Fifteen years ago, he was still in middle school. He chuckled at the thought.
“What’s so funny?”
“You just kinda…brought home our age difference.”
“Oh.” She laid a strip of bacon in the skillet, where it sizzled angrily. “I hate to even ask how old you are.”
“So don’t. I’ll tell you. I’m twenty-eight.”
She laughed out the word “Jesus,” giving it several more syllables than it contained. “Well, Ian, I hope you don’t mind being with an older woman.”
“As long as you don’t mind being with a younger man.”
“After tonight, I might rob the cradle from now on.”
He could damn sure say, for his part, he didn’t mind being robbed from the cradle. Not if she was the one doing the robbing. “I know I’m not supposed to ask…” he began, dangling the invitation for her to fess up.
She gave him a sultry glance over her shoulder. “So don’t. Only, I won’t tell you.”
“I’ll just find out from your brother,” he teased.
“He’ll want to know why you’re interested.”
“Maybe I’ll tell him.”
“Right. As hard as I had to work to get you here because you’re so scared of him? I don’t think so.”
“I’m not scared of him, dammit, and I’ll let you in on a little secret. You really didn’t have to work that hard to get me here.”
“Well. It felt like I did.” He could hear the smile in her voice, and it was impossible not to answer it with one of his own.
“Sorry about that.”
“So then, why did you play so hard to get?” Gabby continued her task, laying a couple more pieces in the skillet. He finished the tomato and started on the lettuce in the time it took him to formulate an answer.
It was complicated. He’d only ten seconds ago had the thought that he didn’t care about being used…at least not for sex. On a deeper level, though, something inside him ached. He recalled sitting in the bar and feeling like he was the prey and she the predator. He’d spent too much of his life that way. He’d worked too hard to escape it all. Any little reminder could send him spinning back mentally, and that was the one thing he tried to avoid at all costs. The less he thought about his past, the better.
But a beautiful woman coming on strong wasn’t enough to make that happen. There was more to it than that.
“You seem like a go-getter. I guess I wanted to see how hard you’d work to get me.” It wasn’t the truth, but it sounded like a good substitute. It might placate her.
“You like throwing down a challenge, then?”
“Maybe.”
“I guess I like a challenge.”
“Given your chosen profession, I’m not surprised.”
They created idle chitchat while they finished food prep and eventually sat down on the barstools at the counter to eat.
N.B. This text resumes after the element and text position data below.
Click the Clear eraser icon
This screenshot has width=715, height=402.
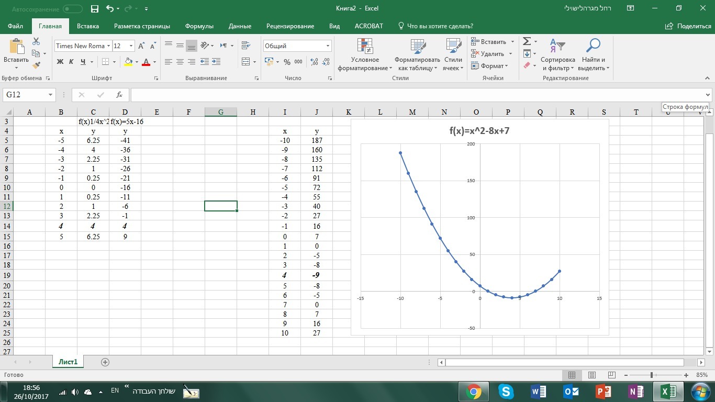[527, 65]
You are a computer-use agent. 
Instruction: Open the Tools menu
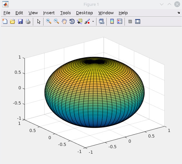click(66, 13)
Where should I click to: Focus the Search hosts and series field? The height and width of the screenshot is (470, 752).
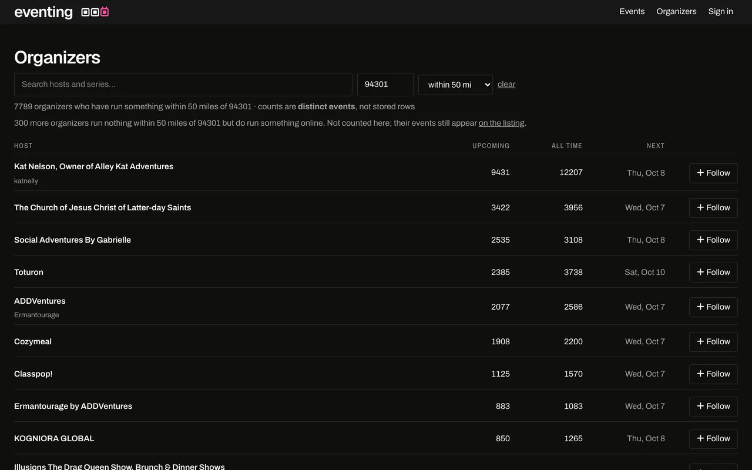point(183,85)
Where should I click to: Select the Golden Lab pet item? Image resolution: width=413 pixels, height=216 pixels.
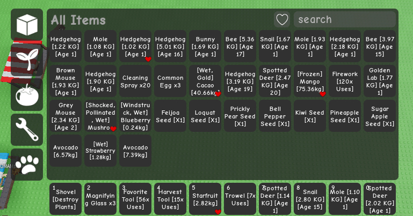(x=380, y=81)
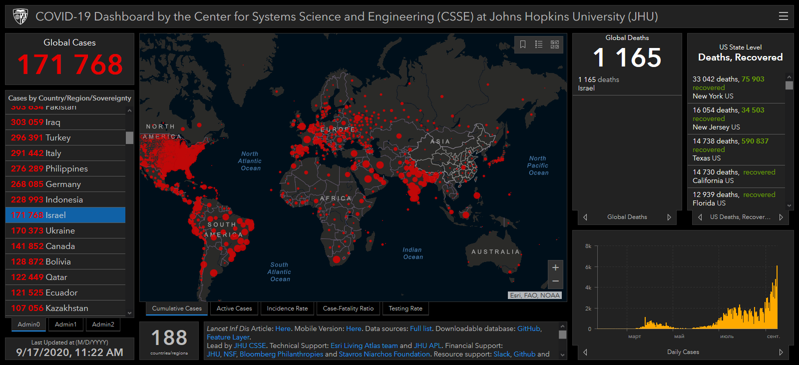Open the Esri Living Atlas team link
Image resolution: width=799 pixels, height=365 pixels.
(x=364, y=346)

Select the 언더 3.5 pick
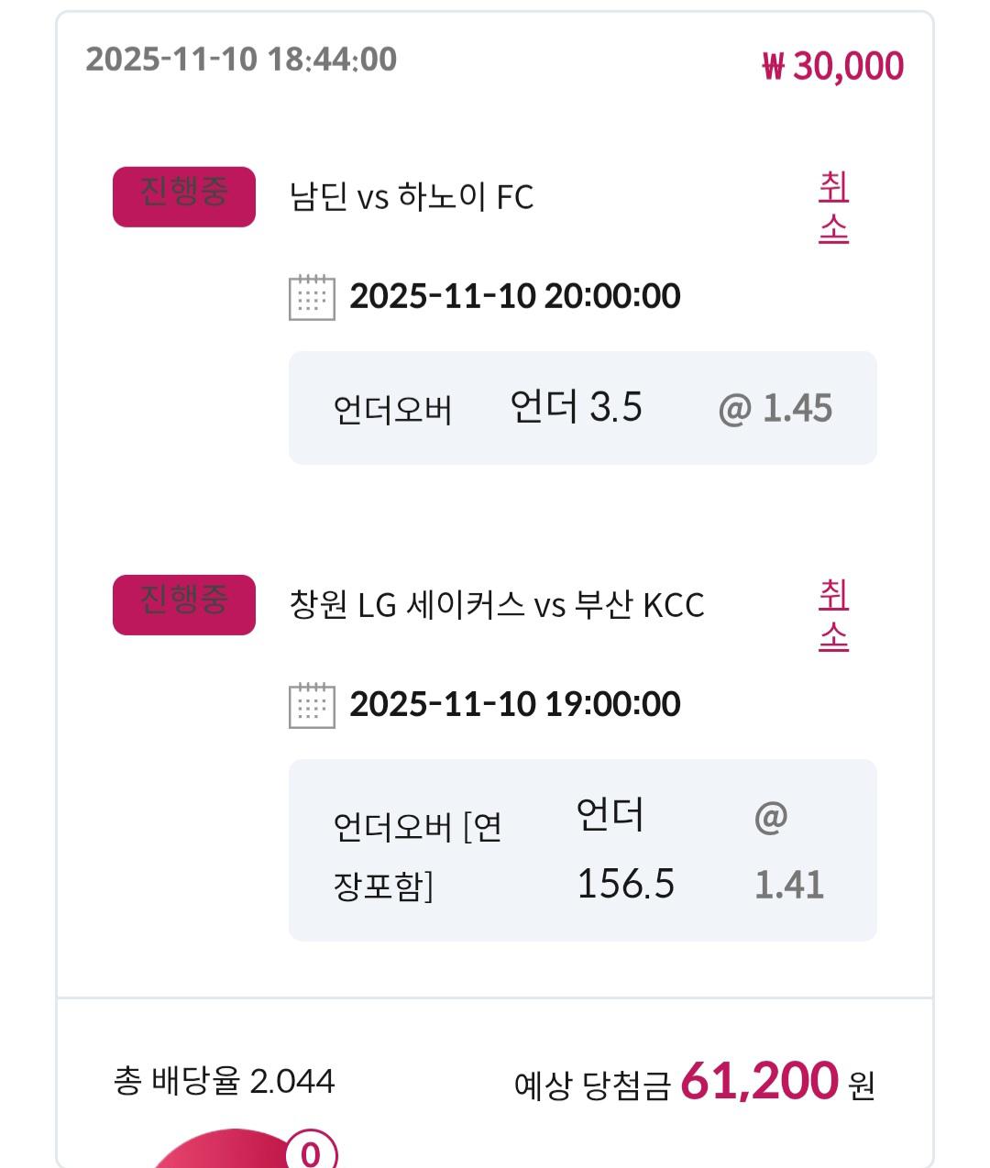point(576,407)
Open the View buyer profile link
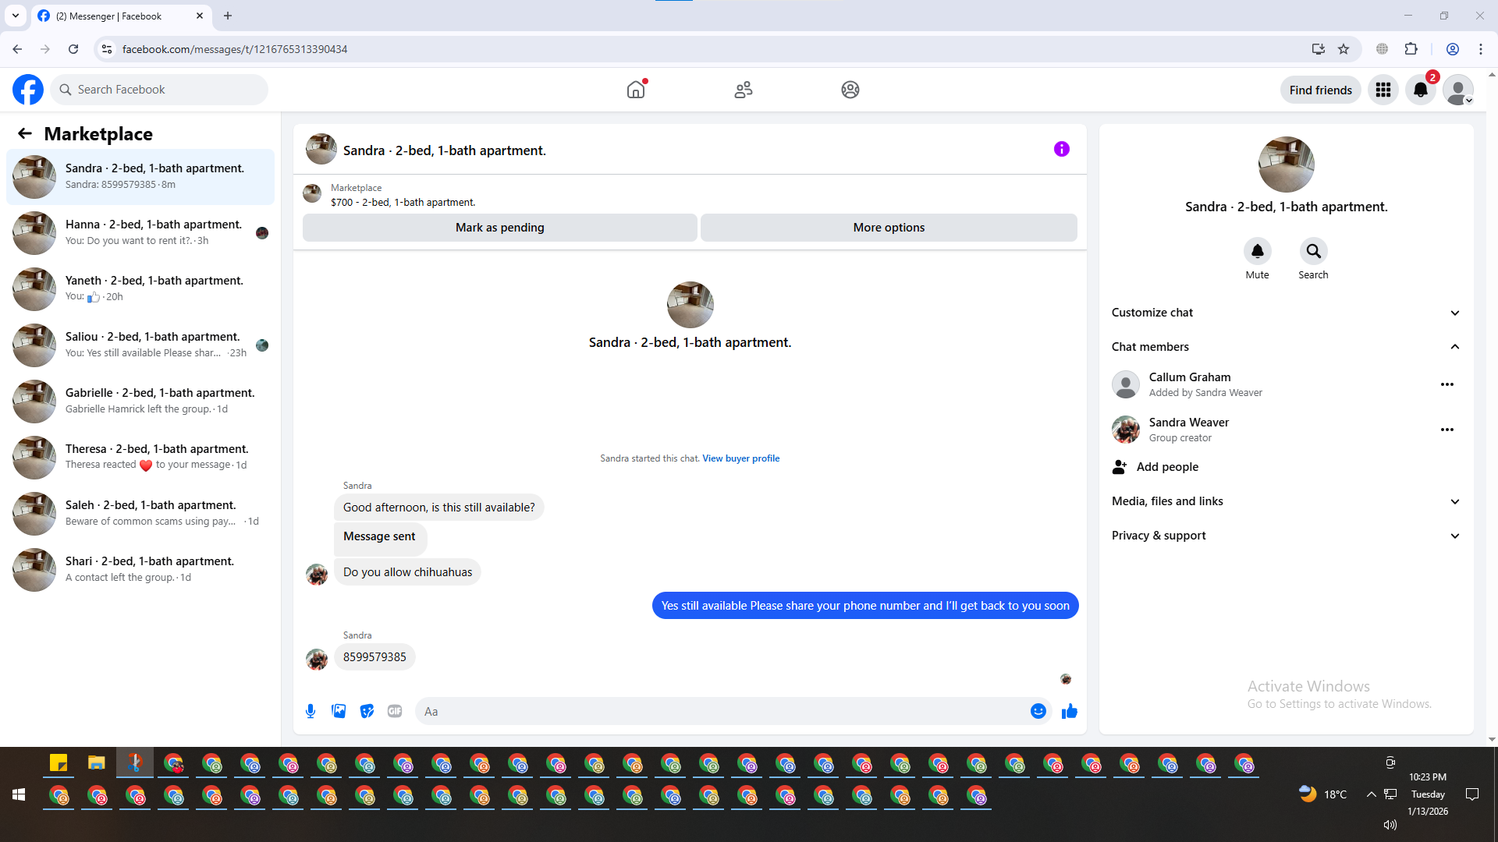 coord(740,458)
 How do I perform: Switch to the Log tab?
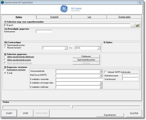pos(89,17)
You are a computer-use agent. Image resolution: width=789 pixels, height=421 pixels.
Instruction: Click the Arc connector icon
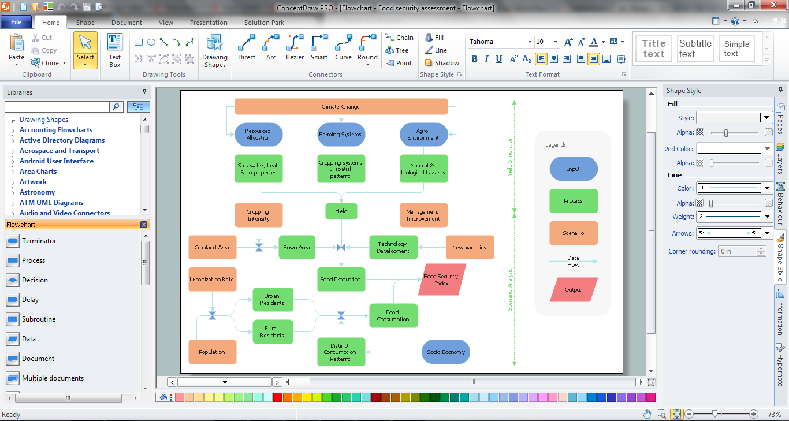point(271,47)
He marveled that Gabriella Ross could look sexy as hell just eating a BLT. There was simply something about a woman who enjoyed her food, and she obviously did.
“I was starving,” she said finally, wiping her mouth with one of the napkins he’d put out. “And I haven’t had one of those in ages. Thanks for bringing up bacon.”
He chuckled and started on his second. “You’re welcome.”
“Tell me about yourself.”
Caught with a mouthful, he struggled to swallow quickly and shrugged. “What do you want to know?”
“Let’s start basic. Full name?”
“Bastian Anderson Rhodes.”
“Oh!” She laughed. “That’s…thorough. I guess I have to give up my middle name now too.”
“If you want. I don’t require it or anything.”
She smiled. “I don’t mind. It’s—” She said something that sounded foreign and beautiful and that he could never hope to pronounce. “But that’s Irene to you. It’s Italian. From my grandmother.”